Freeport Targetkan Konstruksi Smelter di Gresik Dimulai Tahun Depan

www.npr.org
tambang freeport
Editor: Ekarina
12/6/2019, 16.18 WIB

PT Freeport Indonesia (PTFI) menargetkan proses konstruksi pembangunan pabrik pengolahan dan pemurnian (smelter)  perusahaan di Gresik, Jawa Timur bisa dimulai pada pertengahan tahun depan. 

Direktur Utama PTFI Tony Wenas mengatakan saat ini, progres pembangunan pabrik masih  berupa pematangan dan pemadatan tanah. Namun, pihaknya telah mendapatkan izin Analisis Dampak Lingkungan (Amdal) dari Kementerian Lingkungan Hidup dan Kehutanan (LHK), sehingga diharapkan proses kontruksi bisa segera dikerjakan.

"Konstruksinya kan gede jadi harus dipastikan bahwa tanahnya betul-betul padat," ujarnya, saat ditemui di Jakarta, Rabu (12/6).

(Baca: Freeport Buka Opsi Bermitra untuk Bangun Smelter)

Hingga Februari 2019 progres pembangunan smelter Freeport baru mencapai 3,86%. Progres pembangunan akan meningkat signifikan jika telah memasuki tahap konstruksi.

Adapun konstruksi pabrik diperkirakan memakan waktu selama tiga tahun. Sehingga smelter tersebut diharapkan bisa mulai beroperasi pada 2022 dengan target kapaistas dua juta ton konsentrat.

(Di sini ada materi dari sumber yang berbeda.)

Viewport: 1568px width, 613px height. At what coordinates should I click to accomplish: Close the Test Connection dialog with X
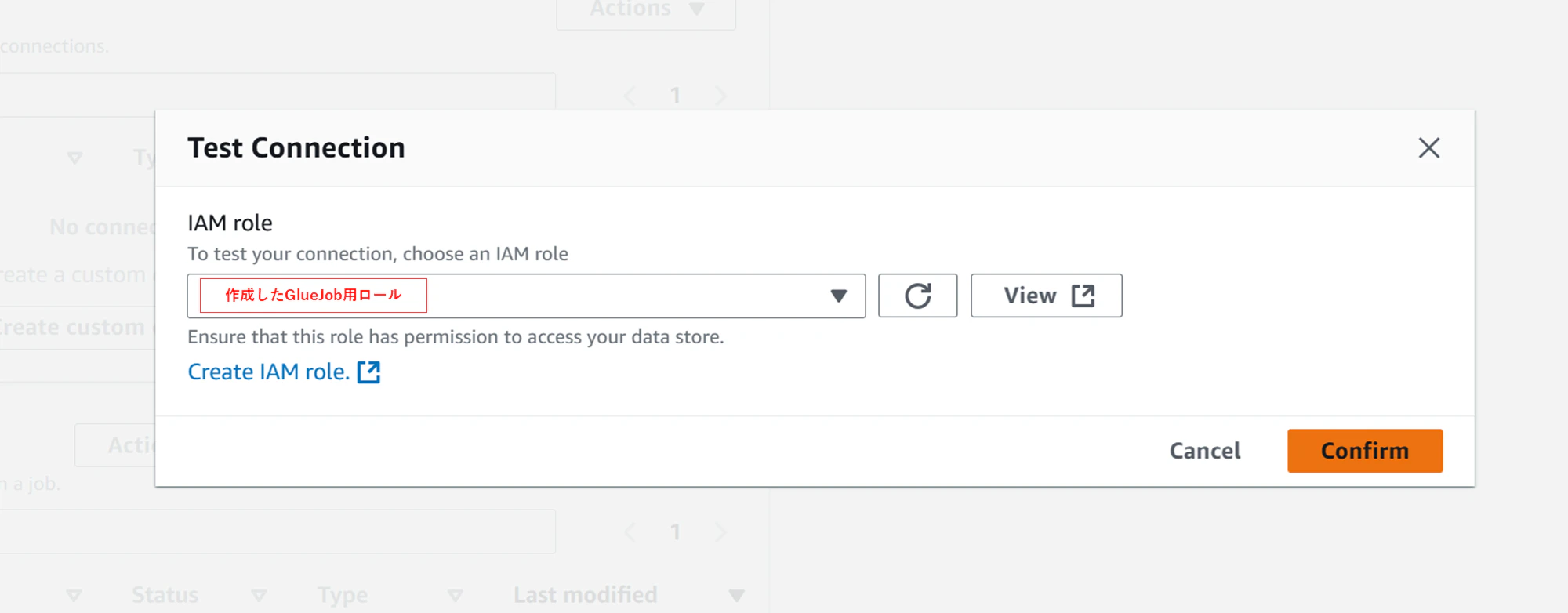1428,147
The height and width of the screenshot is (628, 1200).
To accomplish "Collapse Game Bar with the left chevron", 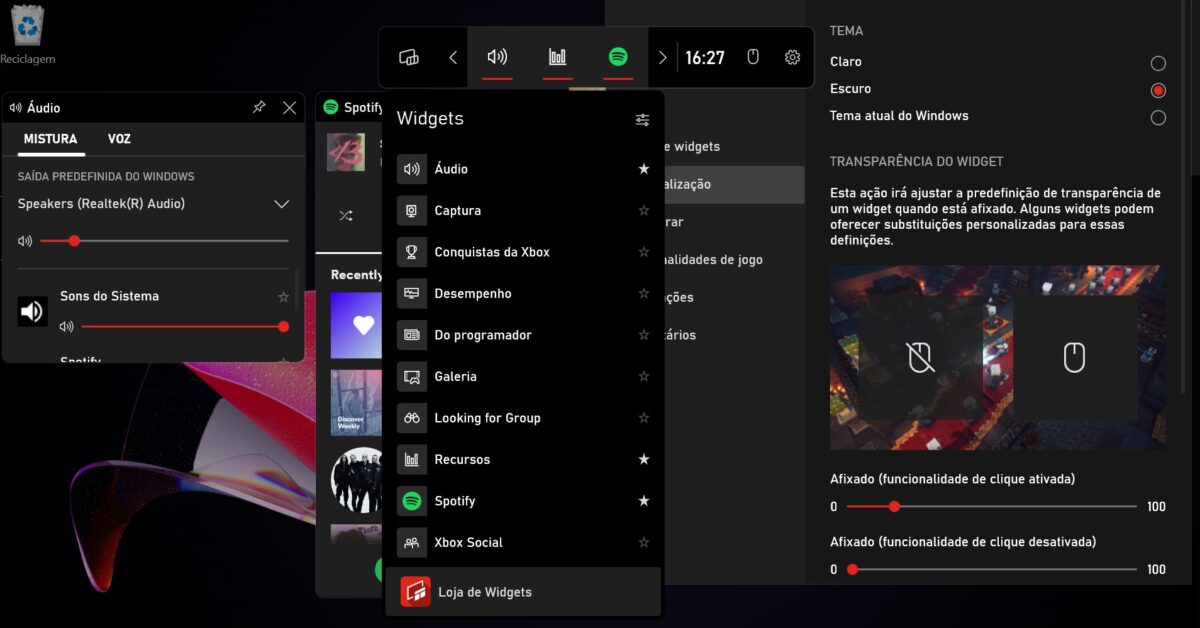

Pendanaan Smelter Freeport

Pembangunan smelter diperkirakan menelan investasi sekitar US$ 3 miliar. Dari nilai investasi tersebut, US$ 150 juta akan dibiayai dari kas internal. Sementara mayoritas sisanya akan dibiayai dari pinjaman perbankan. 

Tony menyebut,  saat ini sudah ada sekitar 15 perbankan asing maupun dalam negeri yang telah menawarkan pinjaman. Namun, dia belum bisa memastikan jumlah besaran pinjaman yang didapat lantaran masih dalam proses pembicaraan. "Ini sedang dibicarakan dengan banknya, jumlahnya berapa, strukturnya, format, dan instrumennya," kata dia.

(Baca: Smelter Freeport di Gresik Dipastikan Mulai Beroperasi 2022)

Pembangunan smelter ini sejalan dengan Undang-Undang (UU) Nomor 4 Tahun 2009 tentang Pertambangan Mineral dan Batu bara (Minerba), agar tidak mengekspor bahan mentah, perusahaan tambang diwajibkan melakukan pemurnian untuk meningkatkan nilai tambah produk hasil pertambangan.

Melalui tim pengawasan independen (independent verificator), pemerintah akan mengevaluasi progres pembangunan dalam rentan waktu enam bulan sekali. Jika tidak mencapai target yang telah ditentukan setiap enam bulan, maka izin ekspor perusahaan tersebut akan dicabut.

"Izin ekspor itu setiap tahun dikeluarkan, dan evaluasinya setiap enam bulan. Syaratnya harus membangun smelter sesuai dengan rencana," kata Direktur Jenderal Minerba Kementerian Energi dan Sumber Daya Mineral (ESDM) Bambang Gatot Ariyono, dalam keterangan pers, Minggu (6/5).